When hiking, the weight of your backpack can make or break your experience. With a too heavy pack, even the easiest trails will feel like a chore and you’ll be more tired by the end.  So if you’re looking for ways to reduce the weight of your backpack, you’ve come to the right place.

We’ll look at 11 tips that go over some of the obvious ways to reduce weight and some you might not have thought of before.  Keep reading to discover the secrets to the perfect backpack weight for all your hiking needs.

Get a Better Backpack

Most people immediately look at reducing the weight of their gear.  But extremely lightweight gear can be expensive and might not be an option for everyone.

Instead, you can start by investing in a lightweight backpack that is well-made and has a good design.  It should have adequate support so the weight of the contents is evenly distributed across your body.

Make sure the shoulder straps are comfortable, that there’s plenty of support, and look for a hip belt too.  If you have a high-quality backpack it won’t feel as heavy even when it’s packed full and weighs a lot.

Most backpacks weight between 3 to 4 pounds but, if you have very lightweight contents that are less than 15 to 20 pounds, you can opt for a lighter, frameless pack instead.  Otherwise, look for a backpack constructed from lightweight materials with minimal extra zippers, loops, and pouches.

Upgrade to Lighter Gear

If you’ve got a good backpack but it’s still just too heavy, it’s time to figure out what gear to replace with a lighter option.  As we mentioned, lightweight gear can be really expensive so do your research in advance.

Check how heavy each item is by weighing your tent, sleeping bag, and sleeping pad.
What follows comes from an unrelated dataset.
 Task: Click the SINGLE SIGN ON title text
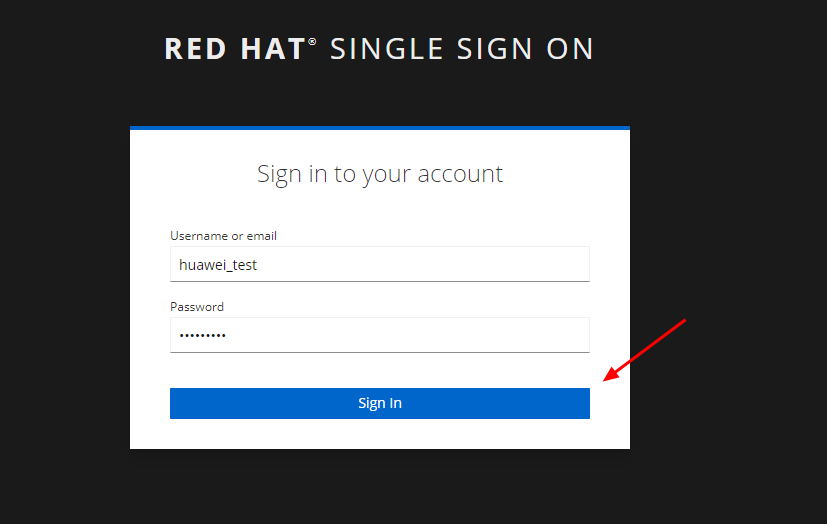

Start researching alternatives and see how much they weigh compared to what you already own. You’ll easily be able to see if the difference in weight is worth the extra cost.

Although weight is an important consideration, don’t let this be the only factor. Make sure you know how to use all the gear and that it will suit your needs based on the duration of your trip and the local climate.

Find Lightweight Food

One of the reasons food is so heavy is because it usually contains a lot of water.  You can eliminate a lot of weight by backing lightweight meals instead.

If you have the budget, you can purchase freeze-dried camping meals and just add hot water to them at the end of the day.  But it’s also easy, and much cheaper, to make your own by buying ingredients in bulk and mixing them to make your own recipes.  Not to mention many of the pre-packaged meals don’t’ have a lot of nutrition and are often high in sodium.

You can also try to compare the weight to calories ratio when choosing food and snacks. Opt for food that are calorically dense while remaining lightweight.  But don’t fall into the junk food trap because these meals are not very filling or nutritious.

Make a meal plan based on how many days you plan to be gone.  It’s recommended to take around 1.5 to 2.5 pounds of food for each person per day.  Make a list of everything you want to take, check the nutrition and calories, then weigh it all out.

Pack Only the Essentials

Become a minimalist and figure out exactly what you’ll need for your trip.  Most of this will depend on the weather so check the forecast in advance and pack accordingly.

If you’ve already gone on several hiking or camping trips, you probably have a good idea of what you actually use and need.  Take notes on each trip and start to pare down items to the bare necessities.

There are many comforts that you can probably do without and you can save weight by neglecting your hygiene if you’re on your own.  After all, deodorant doesn’t make much of a difference when you can’t even properly shower.

If you’re careful about where you pitch your tent, you may be able to skip the footprint altogether.  And if you don’t mind eating cold foods, then ditch the stove and cookware, especially if you’ll only be gone for a day or so.

Clothes are heavy and one of the items most people end up overpacking. Only bring as many clothes as you can wear at one time.

Purify Your Water

Water is one of the heaviest things you can carry but it’s absolutely essential for any hiking or camping trip.  So what’s the secret to reducing weight without getting dehydrated?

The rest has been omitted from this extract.